Gespräch mit Cornelie Müller, Januar 2005
Ich kam 1949 nach München, auf Umwegen bin ich bei der Mutti-Bräu in Schwabing gelandet, das war damals der Pfälzer Hof, heute ist dort die >>Lach & Schiess. Da war ich Mädchen für alles.
Dann wurde mir geraten, ein eigenes Lokal aufzumachen. In der Occamstr. war das Flimmerzelt, das war bei den Amis sehr beliebt, die waren pleite. Meine Stammgäste haben mir das Geld zum Einkaufen vorgestreckt. Am 1. Dezember 1952 hab ich eröffnet. Alle waren da. Man war eine Gemeinschaft. Wer was hatte, hat dem anderen was gegeben. Ob das Studenten waren, Maler oder Akademiker. Die Studenten bekamen alle mein Gulaschsüppchen umsonst.

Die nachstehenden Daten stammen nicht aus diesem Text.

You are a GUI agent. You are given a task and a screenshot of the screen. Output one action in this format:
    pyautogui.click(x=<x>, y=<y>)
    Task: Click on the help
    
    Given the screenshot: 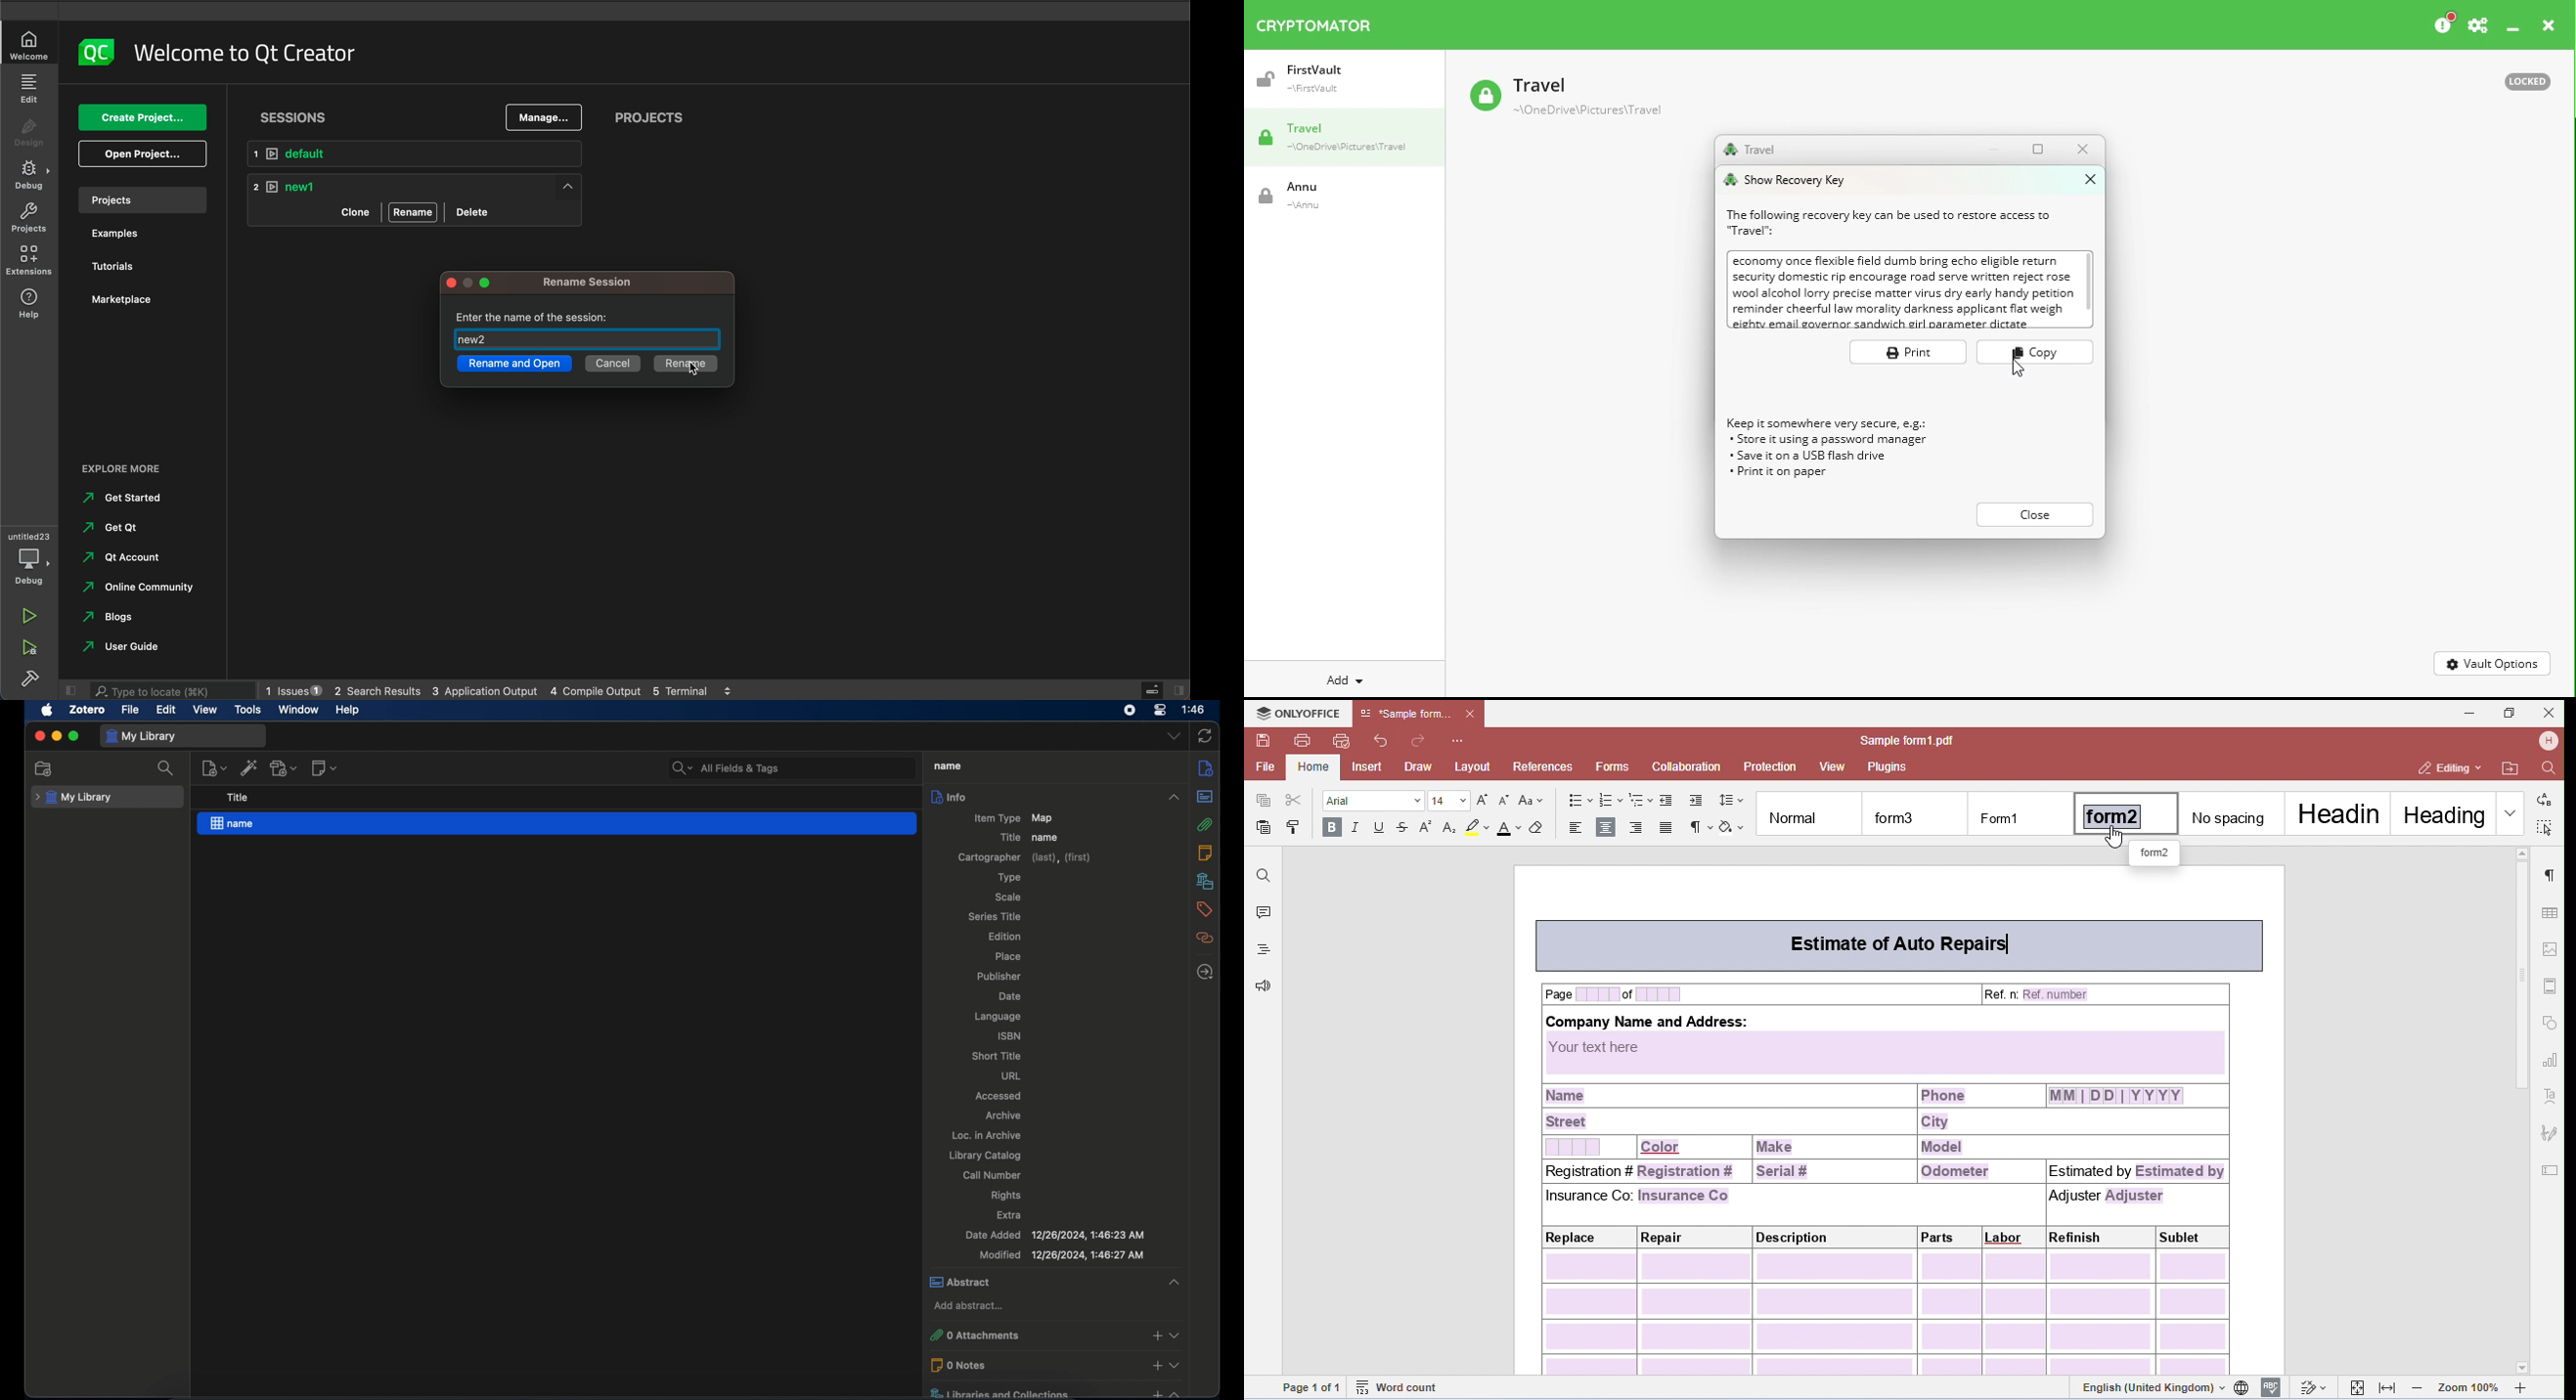 What is the action you would take?
    pyautogui.click(x=348, y=710)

Wir waren ein reines Nachtlokal, im Anfang hatten wir bis 3 Uhr auf, später wegen Ruhestörung bis 1 Uhr. Ich war ein Lokal, das man nach dem Theater und nach dem Essen besuchte. Es wurde viel getrunken. Wein und Cocktails. Es gab zwei Bars. Ich hatte 22 Mitarbeiter. 120 Personen hatten Platz. Eintritt habe ich keinen genommen.
Es gab eine kleine Bühne und ich bin von Anfang an aufgetreten, ich hatte ein paar Zarah-Leander-Sachen und die Schwabinger Laterne. Dann lernte ich 1953 meinen lieben Sascha (Alexander Gorski) kennen, der war eigentlich Architekt, und ich habe ihn inspiriert, Chansons zu schreiben. Er hat mir Musik und Text auf den Leib geschrieben. Ich hab vom ersten Tag an Erfolg gehabt. Ich hatte eine 5-köpfige Kapelle als Begleitung. Live, jeden Abend. Da waren auch Studiomusiker, mit denen habe ich Plattenaufnahmen gemacht.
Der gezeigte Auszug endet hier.